Araştırmacılar gelenekselci yaklaşımla plasmid olarak bilinen sirküler DNA’nın küçük parçalarını RNA’ya rehberlik yapması ve her hücrede tasarlanmış mutasyonları izlemek üzere barkodları depolamaları için kullanmıştır. Plasmidler hücre büyüdükçe sayıca artmış ve hücre bölündükçe kalıtılmıştır. Teorik olarak bunlar ödeme standlarındaki siyah beyaz barkodlar gibi çalışmalıdır. Plasmid barkod sayıları her hücrede 10-40 arasında geniş bir aralıkta bulunduğundan hücreler arası zenginlikte uyumsuzluk oluşturmuştur. MAGESTIC’de ise barkodlar bunun yerine kromozomlara entegre edildiğinden daha stabil ve daha sonra bulması ve sayması kolay hale gelmiştir.


Kısa Özet (Çalışma Prensipleri)

Genom düzenleme teknolojilerinin tümü aynı prensiple çalışır. Tek tek genler veya kodlama yapmayan bölgeler için spesifik DNA dizilerini daha sonra dizileri tanıyan, bağlayabilen ve tek iplikli yahut çift iplikli DNA kopmaları oluşturabilen DNA hedefleridir. Örneğin, bir CRISPR "rehber RNA" ile birlikte bir Cas9 proteini, bir hücrenin genomundaki binlerce gen arasında bir hedef gen bulabilir ve hedef bölgedeki her iki DNA şeridini parçalayabilir. Bu, hedef gende bir mutasyon oluşturmak veya düzenlemek için yararlanılabilecek bölünme olayıdır. Hücrenin normal DNA onarım mekanizması daha sonra DNA kopmasını tamir etmeye çalışır. Bu işlemin sonucunda genellikle hedef bölgede bazı DNA dizilerinin silinmesiyle mutasyon oluşur. Ayrı olarak tasarlanmış bir “donör” DNA fragmanı sağlamışsa, onarım mekanizmaları bunu DNA kopmasını düzeltmek için bir şablon olarak kullanabilir ve böylece, tasarlanmış DNA molekülü yeni dizilerin hedef alana girmesine izin verebilir. Bu son işlem birçok potansiyel genom düzenleme uygulamasının anahtarıdır. Çünkü donör DNA fragmanı önceden var olan zararlı mutasyonun veya alternatif olarak yeni, faydalı bir varyantın yerini almak üzere normal bir sekans taşıyabilir. Bu şekilde, hastalığa neden olan mutasyonlar potansiyel olarak düzeltilebilir veya gen fonksiyonunu, hastalığı önleyecek veya tedavi edecek şekilde değiştirmek için yeni mutasyonlar eklenebilir.
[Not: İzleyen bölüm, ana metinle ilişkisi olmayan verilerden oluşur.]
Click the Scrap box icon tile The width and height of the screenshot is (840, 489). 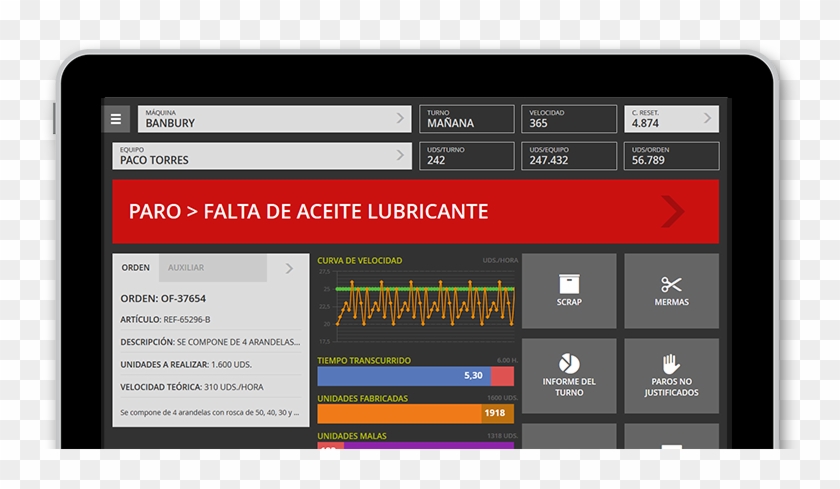(569, 291)
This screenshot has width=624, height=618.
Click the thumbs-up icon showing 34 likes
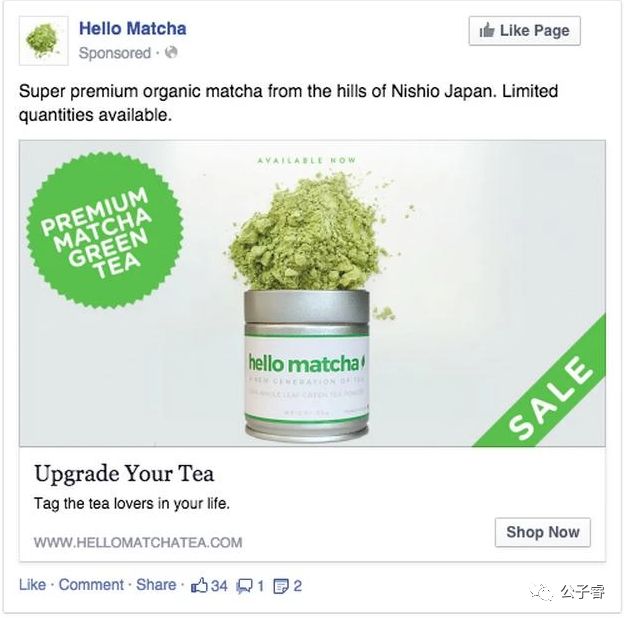pyautogui.click(x=200, y=586)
Böylece, genleri laboratuvarda veya hatta canlı hayvan dokularında düzenlemek hedeflenebilir. Aslında, tasarlanmış nükleazların, birçok memelide olmak üzere çok çeşitli organizmalarda etkili olduğu gösterilmiştir.


Klinik Kullanımı


İnsan hücrelerinde de genom düzenlemesi uygulanabilir. HIV enfeksiyonu, orak hücreli anemi ve kanser gibi hastalıklar için hayat kurtarıcı tedaviler sunabilecek hücre bazlı insan terapötiklerinin geliştirilmesinde genom düzenleme araçlarının kullanılmasına büyük ilgi vardır ve bu çalışmalar umut vadetmektedir. MAN2A1-FER olarak adlandırılan bir füzyon geni hedeflenerek ilk gen düzenleme özel olarak kanser füzyon genlerini hedef almak için kullanılmıştır. Ayrıca herediter kanserlerde genom düzenleme çalışmaları devam etmektedir.


CRISPR-Cas9 sistemiyle kistik fibröz hastalarından kültüre edilen hücrelerde CFTR geninin tamiri ile ilgili çalışmalar yapılmıştır. Fare eşey hücrelerinde DNA’yı değiştirerek, dominant katarakt bozukluğu, Tirozinemi tip 1, Duchenne kas distrofi hastalıklarının iyileştirilmesiyle ile ilgili araştırmalar yapılmıştır. Cas9 aynı zamanda viral enfeksiyonların tedavisinde de kullanılma potansiyeline sahiptir ve HIV ve Hepatit B virüsleri için bu sistemin kullanılabilirliği gösterilmiştir. Retinitis pigmentosa, kardiyomiyopatiler gibi patolojiler, kalıtsal kanser, mitokondriyal DNA hastalıkları, nörolojik hastalıklar, böbrek hastalıkları, bağ dokusu hastalıkları, immün yetmezlikler, körlük, sağırlık ve Lynch sendromu, BRCA1 ve BRCA2 genleri ile ilişkili meme ve over kanserleri gibi odaklanabilecek belirli tiple ilişkili kanserler ile ilgili çalışmalar sürmektedir. CRISPR-Cas sistemi ile kazanılan bağışıklığın kalıtsal olarak aktarılması, bu sistemin önemli bir avantajıdır. Genom kurgusunun birçok türün embriyosunda çalışıldığı bilinmektedir.